Records for this task
----

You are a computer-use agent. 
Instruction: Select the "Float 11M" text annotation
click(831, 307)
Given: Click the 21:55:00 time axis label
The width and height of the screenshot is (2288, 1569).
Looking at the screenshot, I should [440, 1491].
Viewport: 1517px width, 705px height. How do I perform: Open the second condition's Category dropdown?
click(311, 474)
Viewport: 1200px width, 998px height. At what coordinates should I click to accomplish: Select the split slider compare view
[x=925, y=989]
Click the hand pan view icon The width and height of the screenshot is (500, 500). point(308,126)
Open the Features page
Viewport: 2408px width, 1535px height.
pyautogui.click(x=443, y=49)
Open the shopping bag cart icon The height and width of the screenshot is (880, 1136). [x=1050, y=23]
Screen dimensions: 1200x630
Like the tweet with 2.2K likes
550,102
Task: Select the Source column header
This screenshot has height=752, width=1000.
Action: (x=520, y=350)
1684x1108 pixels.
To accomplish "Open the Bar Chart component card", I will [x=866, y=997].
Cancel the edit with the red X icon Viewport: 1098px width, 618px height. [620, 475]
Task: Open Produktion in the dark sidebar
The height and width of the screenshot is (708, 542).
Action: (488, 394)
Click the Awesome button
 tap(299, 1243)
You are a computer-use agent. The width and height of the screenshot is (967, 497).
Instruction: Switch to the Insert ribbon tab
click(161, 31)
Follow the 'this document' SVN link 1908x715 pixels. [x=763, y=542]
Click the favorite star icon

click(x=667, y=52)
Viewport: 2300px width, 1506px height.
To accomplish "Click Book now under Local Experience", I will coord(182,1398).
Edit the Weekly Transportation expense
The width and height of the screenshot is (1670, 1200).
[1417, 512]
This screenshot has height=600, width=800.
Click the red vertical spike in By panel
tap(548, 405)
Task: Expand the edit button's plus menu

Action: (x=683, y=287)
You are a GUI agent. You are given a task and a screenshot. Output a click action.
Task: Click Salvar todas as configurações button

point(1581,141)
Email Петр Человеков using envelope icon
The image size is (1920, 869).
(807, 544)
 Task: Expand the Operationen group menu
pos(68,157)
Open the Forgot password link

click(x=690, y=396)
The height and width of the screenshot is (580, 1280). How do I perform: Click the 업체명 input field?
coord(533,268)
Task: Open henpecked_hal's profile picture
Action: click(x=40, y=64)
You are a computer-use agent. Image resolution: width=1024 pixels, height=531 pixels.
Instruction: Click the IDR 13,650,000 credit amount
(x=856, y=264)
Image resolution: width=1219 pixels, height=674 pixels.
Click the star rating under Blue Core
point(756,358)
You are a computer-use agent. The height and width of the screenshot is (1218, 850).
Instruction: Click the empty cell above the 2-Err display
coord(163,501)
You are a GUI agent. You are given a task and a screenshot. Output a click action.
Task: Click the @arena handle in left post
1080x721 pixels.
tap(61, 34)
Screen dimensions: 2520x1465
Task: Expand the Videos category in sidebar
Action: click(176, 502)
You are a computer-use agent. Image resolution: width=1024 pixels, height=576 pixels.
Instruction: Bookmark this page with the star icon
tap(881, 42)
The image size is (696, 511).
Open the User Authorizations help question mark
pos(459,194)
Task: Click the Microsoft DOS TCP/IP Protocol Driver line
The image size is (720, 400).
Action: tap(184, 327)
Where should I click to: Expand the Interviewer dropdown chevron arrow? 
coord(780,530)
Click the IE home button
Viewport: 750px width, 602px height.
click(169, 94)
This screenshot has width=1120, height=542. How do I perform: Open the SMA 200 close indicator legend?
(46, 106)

----

Goal of the exercise
Pull every line containing the word "agent" out of the material and copy it.

Answer box
You are a computer-use agent. 
You are a computer-use agent. The width and height of the screenshot is (967, 497).
You are a GUI agent. You are given a task and a screenshot. Output a click action.
You are a computer-use agent. Image resolution: width=1024 pixels, height=531 pixels.
You are a computer-use agent. The height and width of the screenshot is (1218, 850).
You are a GUI agent. You are given a task and a screenshot. Output a click action.
You are a computer-use agent. Image resolution: width=1024 pixels, height=576 pixels.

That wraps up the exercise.